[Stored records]
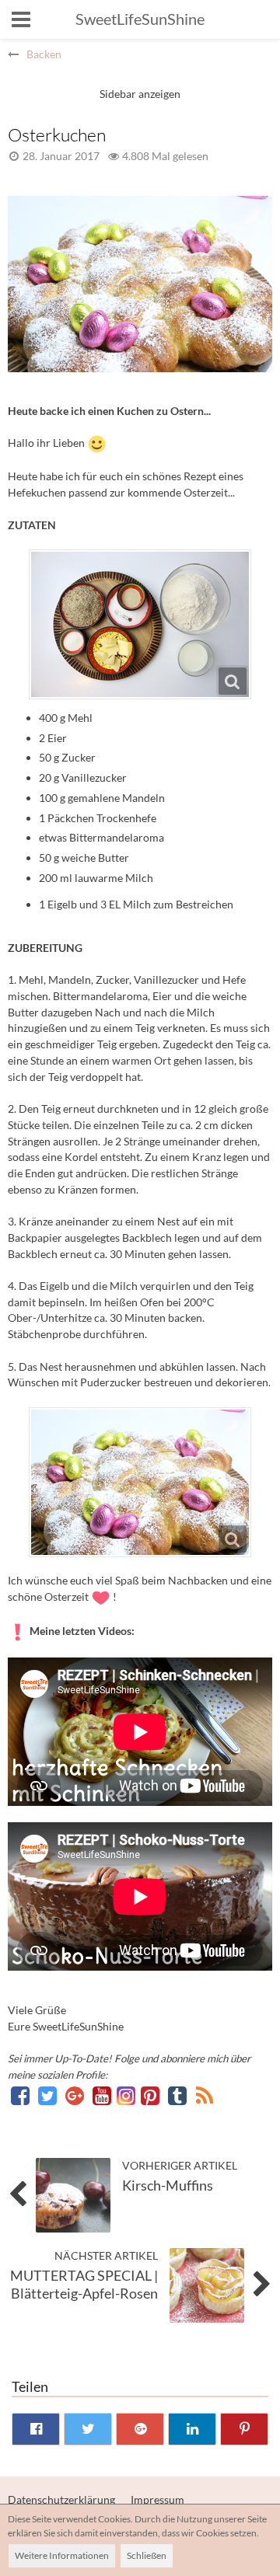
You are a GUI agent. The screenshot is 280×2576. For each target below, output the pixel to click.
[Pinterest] (151, 2095)
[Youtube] (103, 2095)
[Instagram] (127, 2095)
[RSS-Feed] (204, 2095)
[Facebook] (21, 2095)
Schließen (146, 2555)
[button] (21, 19)
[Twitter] (48, 2095)
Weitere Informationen (62, 2555)
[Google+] (75, 2095)
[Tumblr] (178, 2095)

- **What is required**: Take the records from their first line through the line containing "Weitere Informationen (62, 2555)" and please return exactly those lines, both ends included, minus the pictures.

- **Solution to this task**:
You are a GUI agent. The screenshot is 280×2576. For each target below, output the pixel to click.
[Pinterest] (151, 2095)
[Youtube] (103, 2095)
[Instagram] (127, 2095)
[RSS-Feed] (204, 2095)
[Facebook] (21, 2095)
Schließen (146, 2555)
[button] (21, 19)
[Twitter] (48, 2095)
Weitere Informationen (62, 2555)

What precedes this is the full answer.